Lorsque Marion m'a proposée une lecture simultanée, j'ai été ravie, et lorsqu'elle a proposé de chacune en faire un compte rendu sur nos blogs respectifs, j'ai trouvé l'idée géniale. C'est donc avec délectation que je me suis plongée dans La vérité sur l'Affaire Harry Quebert, l'appétit ouvert par une belle citation que j'avais retranscrite sur le blog plusieurs mois plus tôt.
"- Mais vous... vous n'avez jamais eu ce problème ? Il éclata d'un rire sonore.- La page blanche ? Vous plaisantez ? Mon pauvre ami, bien plus que vous ne pouvez l'imaginer !- Mon éditeur dit que si je n'écris pas un nouveau livre maintenant, je suis fini.- Vous savez ce qu'est un éditeur ? C'est un écrivain raté dont le papa avait suffisamment de fric pour qu'il puisse s'approprier le talent des autres. (...)"
Et là, je fus rapidement toute surprise. Car la vie de l'auteur et du personnage principal sont grandement liées, jusqu'à quel point ? On ne le sait jamais tout à fait. Non mais, quelle suffisance, il ne parle tout de même pas de lui là ? Le doute pousse à privilégier l'histoire, une histoire inventée. Pourtant à la fois l'auteur et le personnage principal en sont à leur 2e roman, tous deux écrivains, jeunes, avec cette fameuse photo en portrait sur la 4e de couverture... beaucoup, beau-coup de coincidences... et c'est finalement hyper perturbant...
"- Dites-nous, jeune homme : aimez-vous vous faire sucer par les garçons ou par les filles ?
- Par les filles, professeur Quebert, Je suis un bon hétérosexuel et un bon Américain.

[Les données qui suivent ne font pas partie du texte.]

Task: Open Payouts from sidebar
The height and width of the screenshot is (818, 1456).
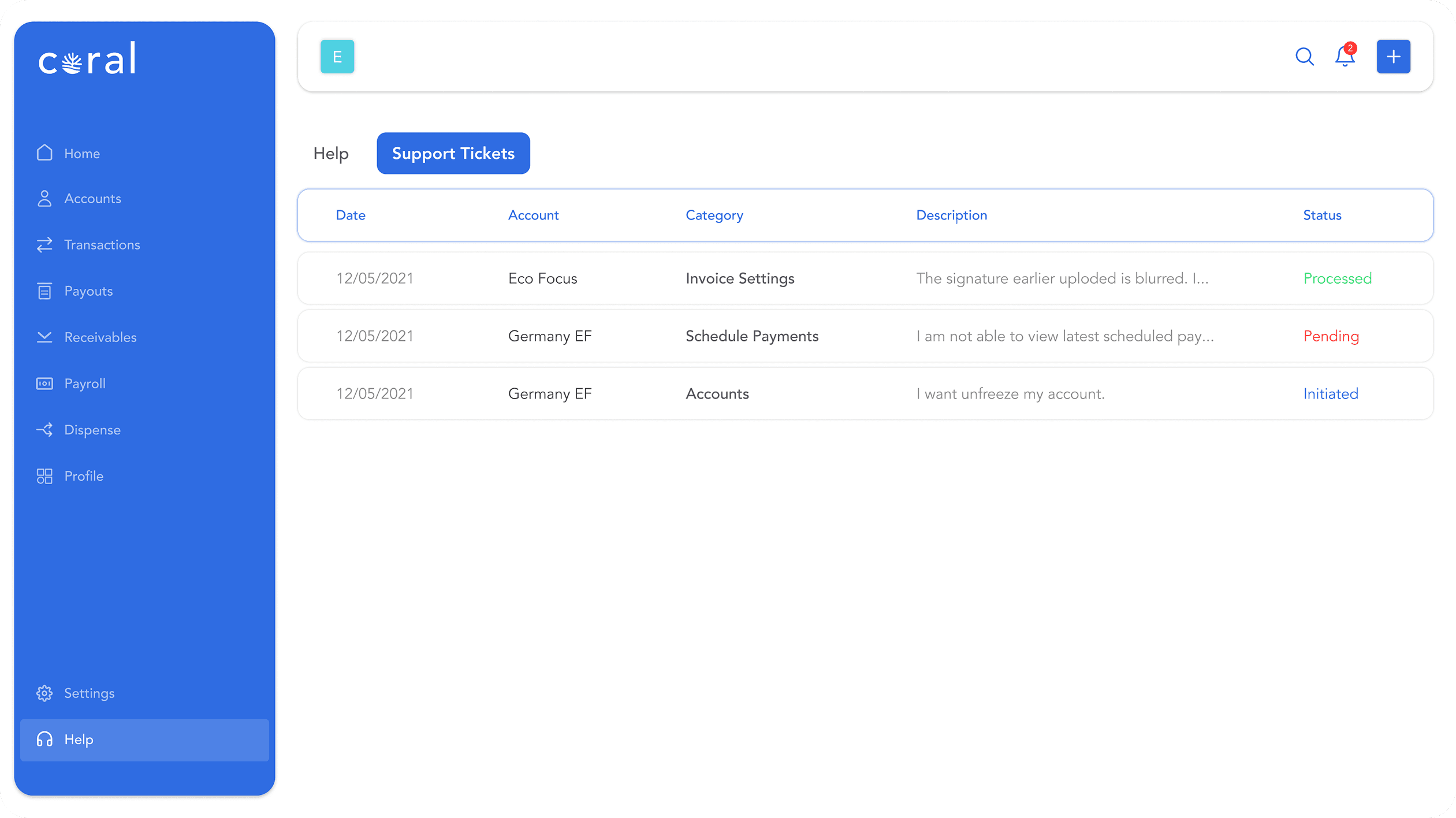Action: [x=88, y=291]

Dieu bénisse notre Président, le sexe et l'Amérique.
L'auditoire, médusé, éclata de rire et applaudit. Harry (ndlr : le professeur Quebert) était enchanté. Il expliqua à l'intention de mes camarades :
- Vous voyez, désormais plus personne ne regardera ce pauvre garçon de la même manière. Tout le monde se dira : celui-ci, c'est le gros dégueulasse qui aime les gâteries. Et peu importent ses talents, peu importent ses qualités, il sera à jamais "Monsieur Pipe". (Il se tourna à nouveau dans ma direction.) Monsieur Pipe, pouvez-vous nous indiquer maintenant pourquoi vous nous avez fait de telles confidences alors que vos autres camarades ont eu le bon goût de se taire ?

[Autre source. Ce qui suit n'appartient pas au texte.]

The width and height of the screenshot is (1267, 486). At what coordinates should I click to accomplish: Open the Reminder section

- Parce qu'au paradis de la quéquette, professeur Quebert, le sexe peut vous perdre mais il peut vous propulser au sommet. Et à présent que tout l'auditoire a les yeux rivés sur moi, j'ai le plaisir de vous informer que j'écris de très bonnes nouvelles qui paraissent dans la revue de l'université, dont des exemplaires seront en vente pour cinq petits dollars à l'issue de ce cours."
Et ce n'est pas le seul procédé stylistique original employé par Joël Dicker, qui sait indéniablement emmener son lecteur. Je loue son originalité (le 1er chapitre est en réalité le numéro 31, et cela s'égrène au fil des pages tel un compte à rebours), la simplicité de son style, son franc-parler aussi. Il mêle talent-tueusement histoire d'amour et policier haletant. Car oui d'amour, on en parlera beaucoup, dans tous ses aspects...

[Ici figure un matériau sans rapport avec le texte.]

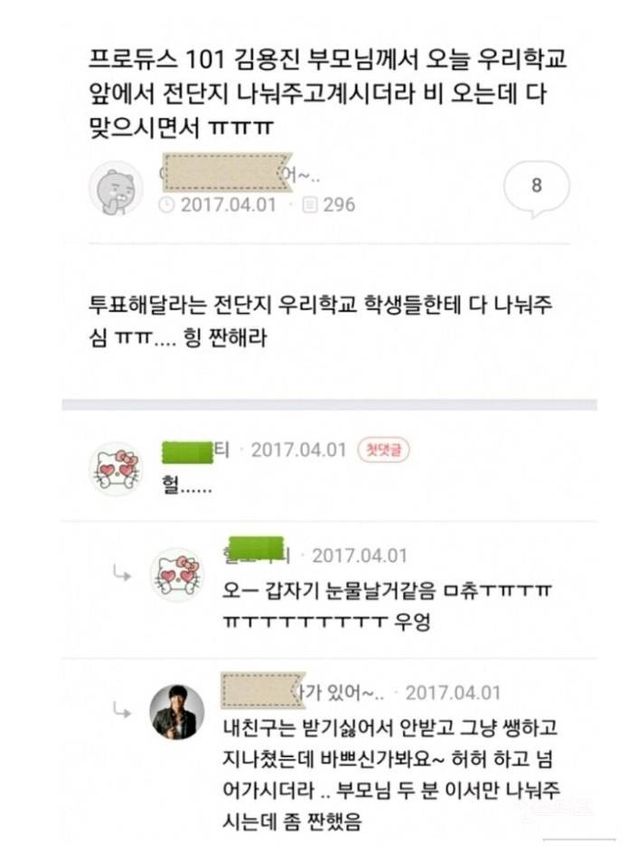Open the post title about 프로듀스 101 김용진
640x852 pixels.
click(328, 93)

"Si les écrivains sont des êtres si fragiles, Marcus, c'est parce qu'ils peuvent connaître deux sortes de peines sentimentales, soit deux fois plus que les êtres humains normaux : les chagrins d'amour et les chagrins de livre. Ecrire un livre, c'est comme aimer quelqu'un : ça peut devenir très douloureux."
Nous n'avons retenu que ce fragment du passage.